A well-planned personal, social and health education programme extends through to the end of Year 13.
It addresses relevant and sensitive issues, such as friendship, relationships, gender identity and toxic masculinity, in a thoughtful and timely way. In the sixth form, students learn about finances, diet and resilience as part of their preparation for leaving school and home. High-quality careers information, education, advice and guidance supports pupils in Years 7 to 13 to identify their career aspirations and hone their employability skills.
Leaders aim to help pupils work out who they are and what they have to offer. The effectiveness of this work is seen in the high proportions of pupils sustaining high-quality education, employment and training when they leave school.
The proportion of pupils with an identified special educational need and/or disability (SEND) is high compared with other schools.
Parents have confidence that adults in school will provide pupils with the extra help and support they need to succeed. Leaders of SEND within the school put their shared knowledge and expertise to good use. Their care and support for vulnerable pupils goes above and beyond what is required.
This helps to remove potential barriers to learning for some pupils with particularly complex needs or circumstances. Where necessary, leaders work persistently with experts from beyond the school to identify additional or alternative support that meets pupils' specific needs more precisely.
The arrangements for safeguarding are effective.
Leaders go about their safeguarding work with diligence and rigour. They are attuned to the risks in their community and to the families who may be particularly vulnerable. Thorough training equips them well to take prompt and decisive action when concerns arise.
Consequently, risks to pupils are minimised.
Staff know families well. They confidently report any behaviours that are out of the ordinary, recognising that these may be a symptom of a bigger issue.
Pupils are similarly empowered to notice where they may need help and trust adults to act in their best interests.
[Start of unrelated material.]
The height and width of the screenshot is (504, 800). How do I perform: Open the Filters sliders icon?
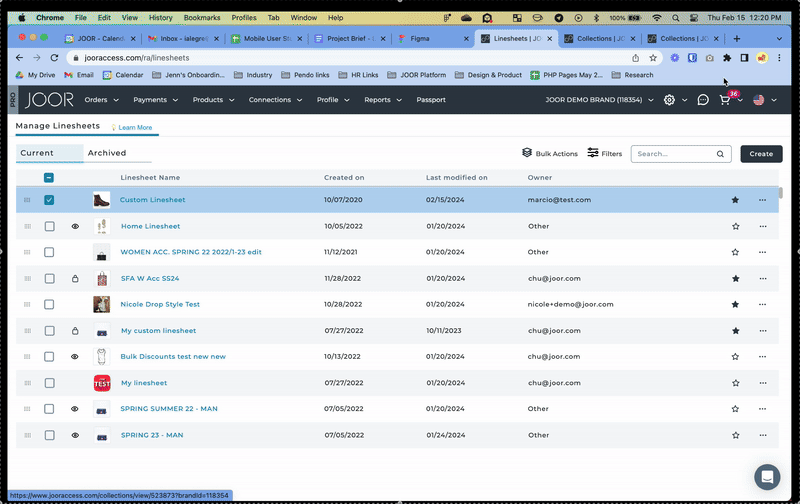(x=593, y=153)
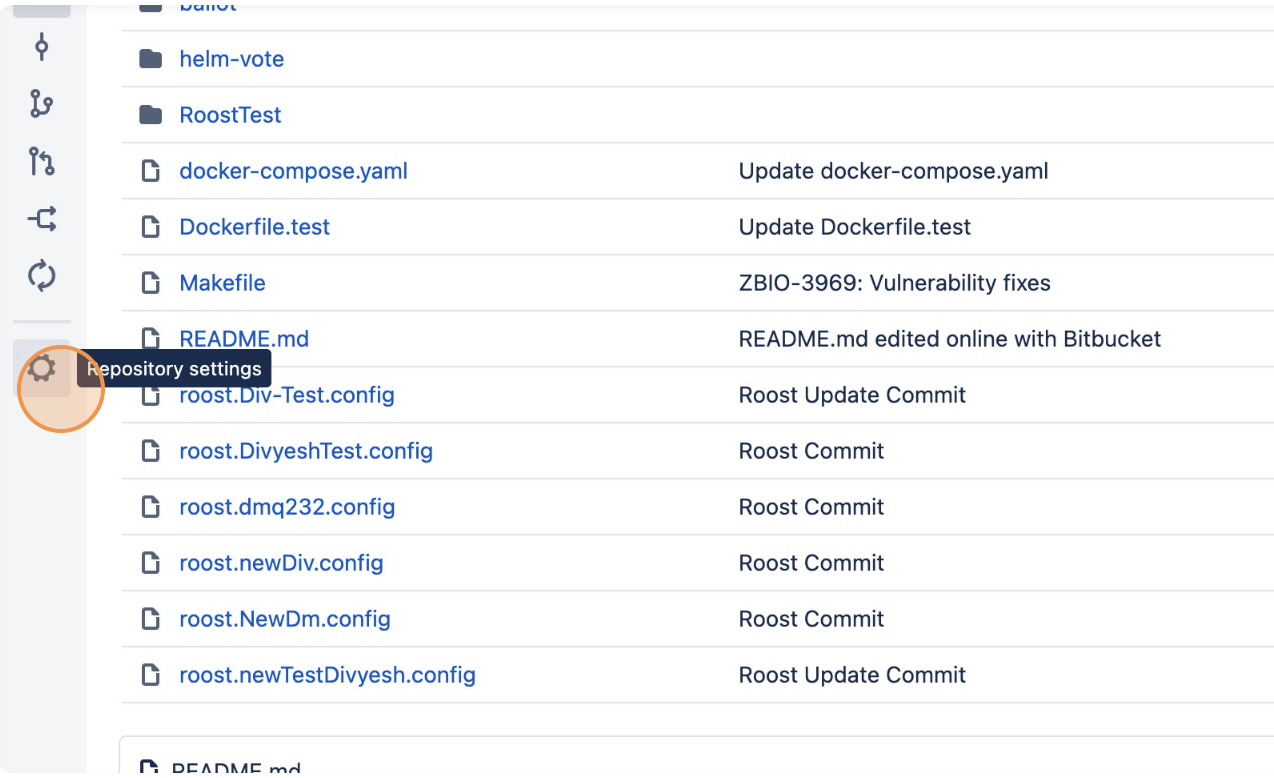View Pull requests via the sidebar icon
1274x778 pixels.
point(41,161)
What does the school need to do to improve?
(Information for the school and appropriate authority)
• Some parts of the curriculum, such as the teaching of reading, are evolving. For these areas, there are variations in staff expertise and knowledge.
As a result, some parts of the curriculum are not delivered quite as effectively as others. Leaders need to ensure that staff receive the specific training and support to enable them to deliver the full curriculum consistently well across all phases of the school.
When we have judged a school to be good, we will then normally go into the school about once every four years to confirm that the school remains good.
This is called an ungraded inspection, and it is carried out under section 8 of the Education Act 2005. We do not give graded judgements on an ungraded inspection. However, if we find evidence that a school would now receive a higher or lower grade, then the next inspection will be a graded inspection, which is carried out under section 5 of the Act.
Usually, this is within one to two years of the date of the ungraded inspection. If we have serious concerns about safeguarding, behaviour or the quality of education, we will deem the ungraded inspection a graded inspection immediately.
This is the first ungraded inspection since we judged the school to be good in September 2017.